La guerre, c'est pas bien. Vous êtes au courant. Mais à force de vous l'asséner, vous devez en avoir marre de l'entendre. Alors quand on se lance dans 303, un comics sur ce sujet, on craint de se retrouver soit dans un discours moralisateur soit dans une histoire de propagande.


Mais c'est Garth Ennis, mec. Et ça, c'est cool. Le scénariste a prouvé avec ses Hellblazer, Preacher, The Punisher ou The Boys qu'il était capable d'écrire des histoires terriblement jouissives, déconseillées aux jeunes têtes blondes.


303 est violent, ses pages se colorent souvent de rouge.

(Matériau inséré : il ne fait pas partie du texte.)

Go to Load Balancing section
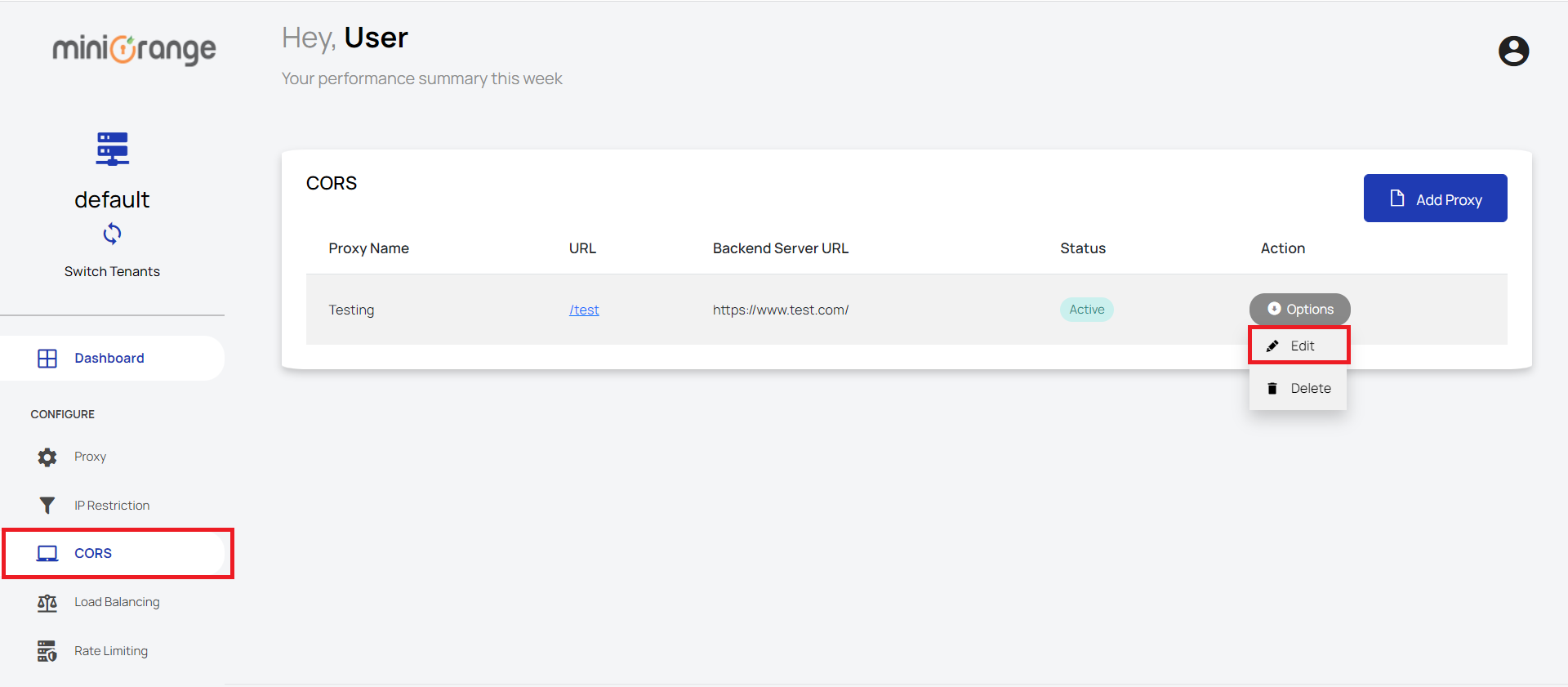1568x687 pixels. pos(117,602)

Le trait de Jacen Burrows rappelle celui de Steve Dillon,un autre complice de Garth Ennis, qui sait retranscrire la violence de ses scripts. Mais Jacen Burrows se distingue par une plus grande maîtrise, que ce soit dans les personnages ou le décor. Il est étonnant que cet artiste, malgré un style relativement classique mais maîtrisé, ne soit pas plus populaire.

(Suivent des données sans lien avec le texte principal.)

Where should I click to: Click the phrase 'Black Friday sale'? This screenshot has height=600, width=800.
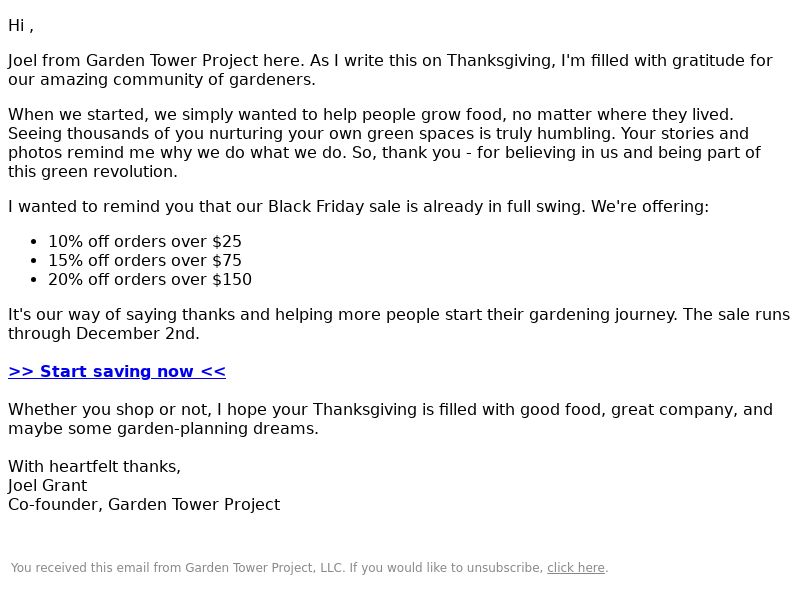click(333, 207)
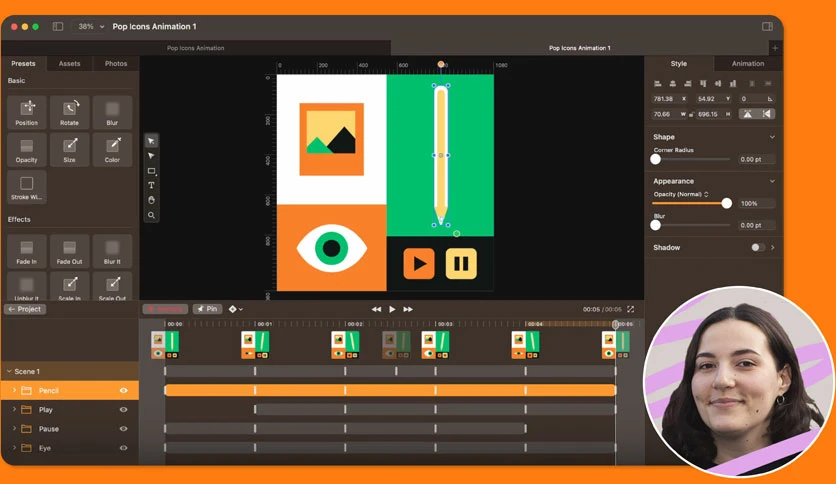Screen dimensions: 836x484
Task: Click the Opacity slider handle
Action: pos(726,203)
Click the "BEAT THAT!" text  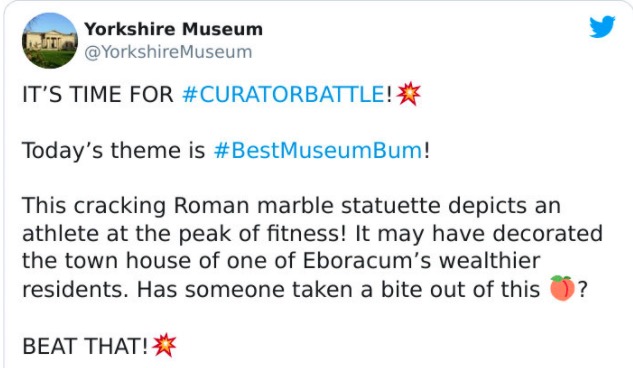(86, 346)
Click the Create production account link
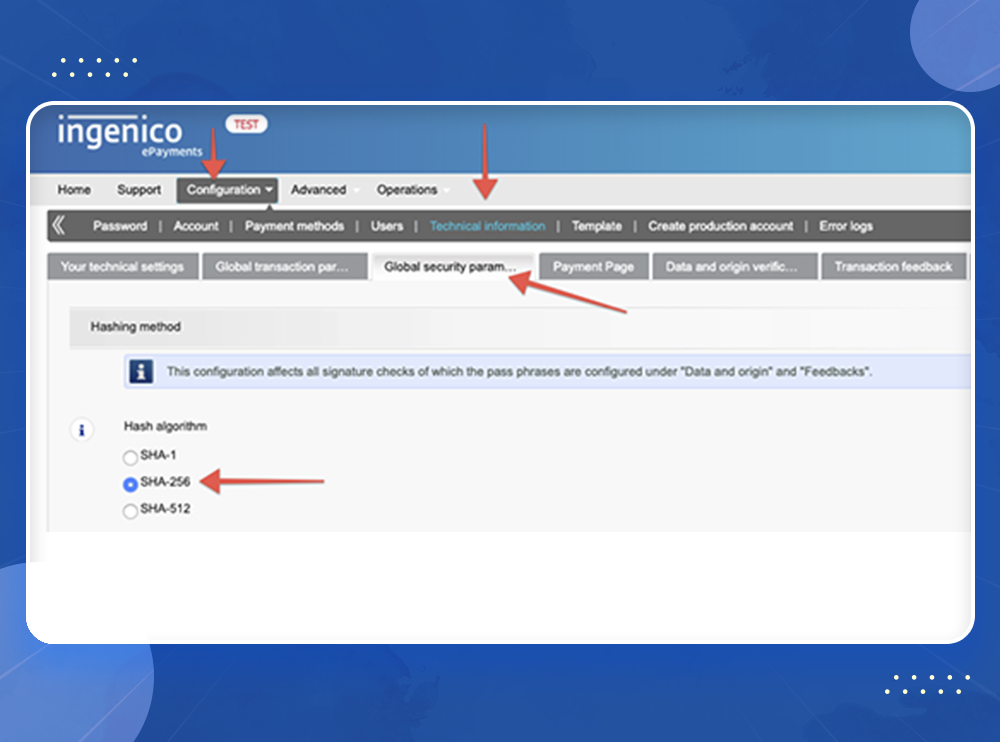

C'est d'autant plus dommage que Jacen Burrows ne trahit pas l'histoire de Garth Ennis. Un récit rondement mené, qui se suit avec plaisir, mais avec un frisson dans le dos.


Car la série est certainement l'une des plus cyniques de Garth Ennis, et le bougre n'est déjà pas habituellement un grand naïf. Les bons sentiments ne se bousculent pas, et les personnages agissent parce que ce sont les ordres, et que la Raison d'état l'emporte sur les considérations personnelles.


Garth Ennis modernise le comics de guerre, lui enlève toutes les justifications idéologiques qui pouvaient guider les personnages du genre (ha, cette bonne vieille ficelle de la lutte contre les nazis). Le récit est ancré dans la réalité de l'Amérique post-11 Septembre, et c'est cette même réalité qui guide les personnages du comics.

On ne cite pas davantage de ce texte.